### Görev Tanımı 1
Galatasaray ile ilgili metne göre, Galatasaray forması giyen her sporcu neye layıktır?
### Görev Tanımı 2
Galatasaray ile ilgili metni son cümlesinden sonra devam ettiriniz.

### Metin
“ne galatasaray ne ben çok alışkın değiliz bu gidişata. herhalde tepkileri bu yüzden olsa gerek taraftarın… her şeye rağmen, her durumda, taraftarın sahip çıkmasını beklerim ben.”
“oyun içindeki tepkileri doğal karşılıyorum ama bunlar bizim oyuncularımız, onlarla sezon sonuna kadar devam edeceğiz. o yüzden ona göre davranmak lazım. hiç kimse istemez bunu. en çok üzülenler, yine oyuncularımdır.”
“galatasaray forması giyen her sporcu, küfüre değil sevgiye layıktır. ağır sözlere değil, teşviğe ve sarılmaya ihtiyacı vardır. bugünleri birlikte atlatacağız. taraftarın desteği olmadan bugünleri atlatamayız.”
“taraftarın tepkisini duydum. ‘niye oynamıyor’ diyorlar. şu ana kadar oynayan bir takım var, bugün iyi oynamadık. çünkü gol bizi çabuk kırdı.”
“gençlerin, ‘yine mi aynı şey’ endişesiyle düşündüğünü düşünüyorum. bir şok yaşandı, çabuk kırıldık. devamlı inişleri hiç de tahmin etmedik, iniş çıkışları düşünmüştük. ilk yarının sonunda oynanan maçları gördükten sonra kimsenin bu takım ne oynuyor deme hakkı yok.”
“bu takım ne kaçırıyor deme hakkı var. nasıl mağlup olduğumuz da ortada. biz kimse gibi başka bahaneler de üretmiyoruz orada bu verilmedi, burada bu alınmadı diye. istedikleri gibi tezahürat yapabilirler tabii ki. olabilir.”
“ilk yarının en iyi oynayan takımlarından birisi biziz. bütün zevk veren oyunlara bakabilir herkes. bugün için hayır. bizi buradan çıkaracak şey, rakibe gol atarak cevap vermemizdi ama 1-2 metreden bazen olmuyor. bize her vurulan oluyor. bu oluyor bazen.”

### Kaynak Veriler
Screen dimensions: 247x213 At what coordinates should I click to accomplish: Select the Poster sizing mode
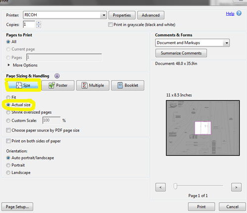[58, 85]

### Yazılı Yanıt 1
Küfüre değil, sevgiye layıktır.

### Yazılı Yanıt 2
“taraftarın söylediklerini duydum. ben hiç alışkın değilim, herhalde soruda onu demek istediniz. oluyor, onları da görüyoruz. neler görüyoruz… sadece onları değil. üzgünüz. buradan çıkacağız. bu yerin kendimize yakışmadığını biliyoruz.”
“tüm hayatımı insanlar önünde yaşadım. gizli saklım olmadan. her hareketimi milyonlarca göz önünde yaptım. her hareketimi milyonlarca kişi takip etti. beni iyi tanıyanlar olduğunun da farkındayım.”
“şunu da biliyorum; burada bazı yanıtlar vermek, yıllar sonra dahi hatırlanacak sözler olarak kalabilir. bunları kullanmak işin kolay tarafı. sizi anlıyorum ama bu işin kolayı. ben, sezon başında sayın başkanımızla birlikte bu yola çıkarken kariyerimin geldiği aşamada belki de son kez galatasaray’da teknik direktör olarak görev alacaktım. geri kalan 50 yılın, sağ salim bir değerlendirmesini yaptığımızda, farklı misyonlar üstlenmem gerektiğine inandım.”
“istatistikleri düşünsek, kariyerimizi düşünsek, buna gerek yoktu. bu tabii cesur insanların alacağı, arkasından kararlılıkla devam edeceği oldukça zorlu bir iş. hiç kolay bir iş değil.”
“bununla da başa çıkmak kolay değildi, kolay olmayacağını biliyordum zaten. benim samimiyetim, inancım şu şekilde; galatasaray için gerekenin bu olduğuna inanıyorum. galatasaray’ın ekonomik de teknik de kurtuluşu bu yoldadır.”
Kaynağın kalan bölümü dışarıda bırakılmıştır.